Súbito, os miolos vomitaram a vingança. Aquelas duas e os imortais de Curralinho que se fodessem.

— Moça! Moça! – Chamei — Não gostei das fotos. Vamos tirar outra.

— Vai ter que pagar de novo.

— Sem problemas.

— E se sair mais torto ainda?

— Tiramos mais uma vez.

Ela me ajeitou na cabine de fundo branco e se posicionou de pé do lado de fora. Pela janela da cabine, mirou a câmera digital e em deboche, falou

— Olha o passarinho...

Na DP, recebi colossal esporro da Delegada de plantão. Como ficaria a reputação da polícia com um dos seus inspetores acusados de atentado ao pudor?. Ela andava de um lado a outro da sala, sacolejando diante de mim uma bunda torneada por debaixo do vestido apertado. Não era uma bunda de mulata, todavia interessante de se contemplar. Nas mãos, as fotos que seriam anexadas ao BO, mostravam minha trolha, glande avermelhada, a exemplo da cabeça de cima, pendendo também para o lado esquerdo. A fotografa assustara-se quando eu abaixara as calças e automaticamente registrava o momento. Depois de quinze minutos de ininterrupto sermão, a Delegada esgotou o repertório de reprimendas e sentou-se diante de mim perguntando.

— Como está seu pescoço?

— Ainda inclinado.

— Você quer dizer nas originais. Não nessas que eu tenho em mãos.

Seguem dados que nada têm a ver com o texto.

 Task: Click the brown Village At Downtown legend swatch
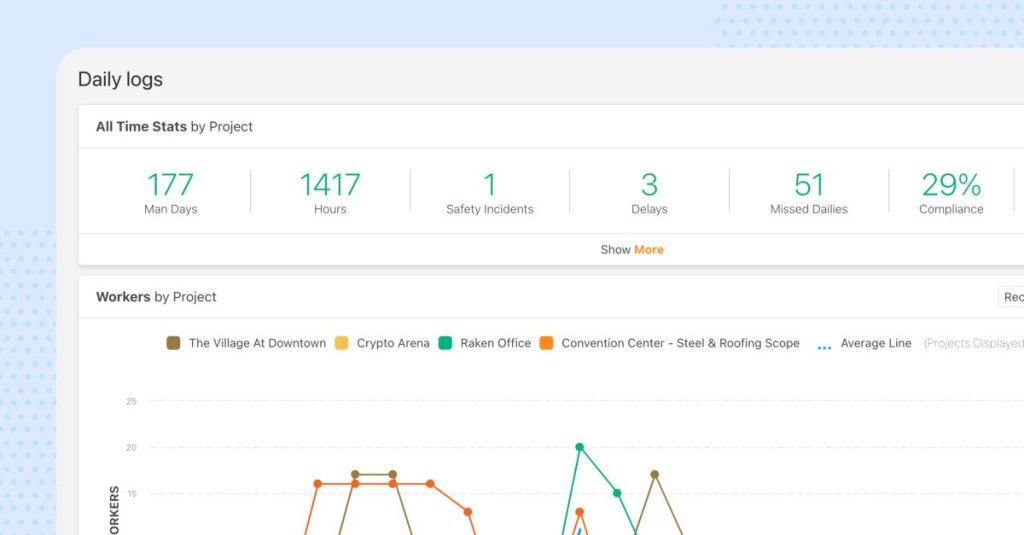pos(174,343)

Soltou um riso gostoso, mostrando os dentes alvos. Agradeci a Deus e ao Governador do Estado pelo concurso público que trouxera para polícia uma nova geração de delegados. Em especial as mulheres, jovens lindas, educadas, portando senso de humor.

— Esse boletim de ocorrência vai ficar mofando por ai. Não se preocupe. Tem feito fisioterapia?

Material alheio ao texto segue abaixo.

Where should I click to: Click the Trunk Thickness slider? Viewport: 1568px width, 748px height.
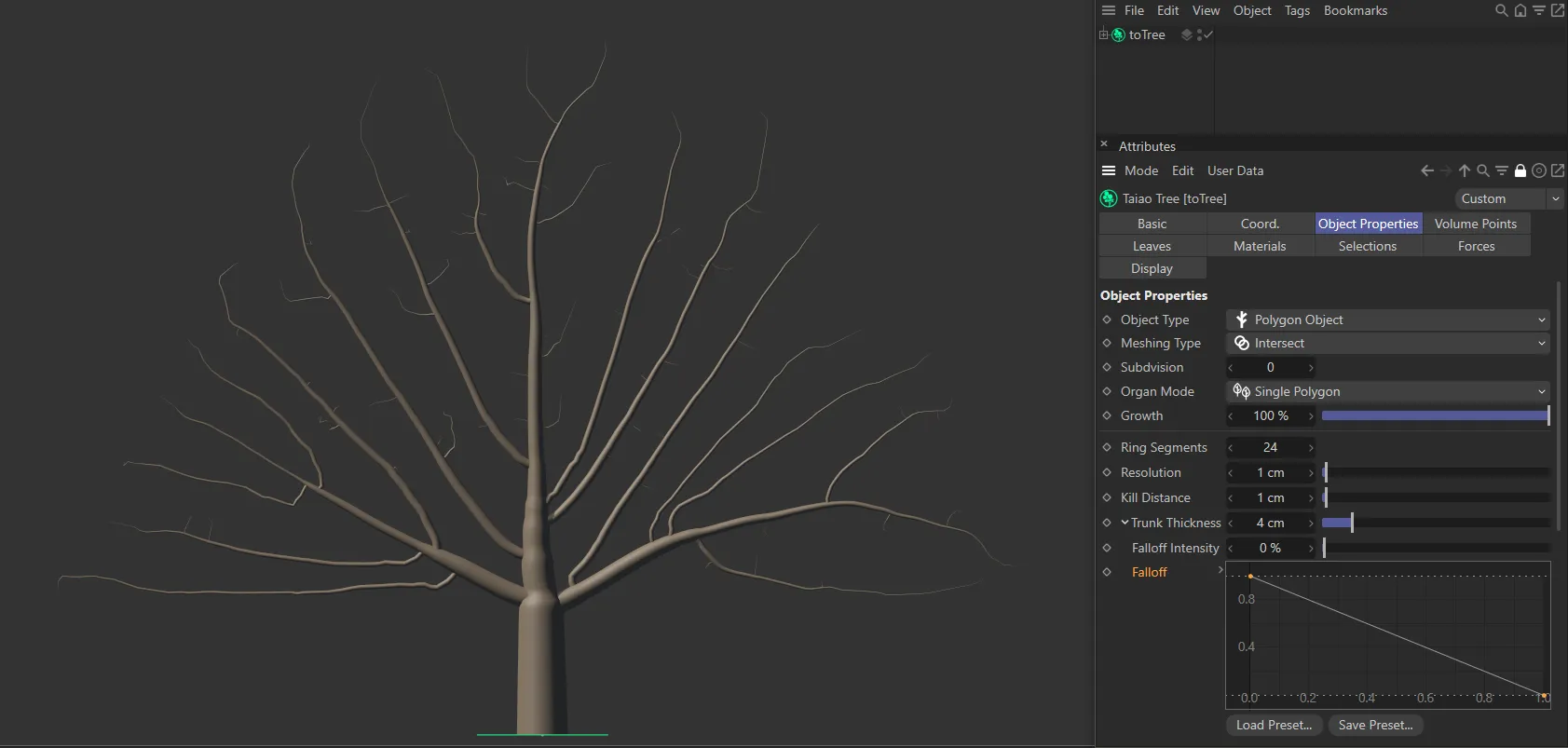coord(1435,523)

— Religiosamente – respondi.

— E as fisioterapeutas? São bonitas?

— Algumas sim, outras nem tanto.

— Olha que eu vou ficar com ciúmes – brincou a Delegada.

Contemplei aquela gostosura em forma de lei constituída diante dos meus olhos. Sorri insinuante. Achei que o comentário dela apontava para o “começo de uma grande amizade”. Nem liguei quando ela, discretamente, guardou na sua bolsa uma das oito fotos do meu falo, caprichosamente enquadrado pela mocinha da loja de revelações. Pelo andar da carruagem, a Delegada estava prestes a conhecer a segunda cabeça torta do meu corpo, ao vivo e cores.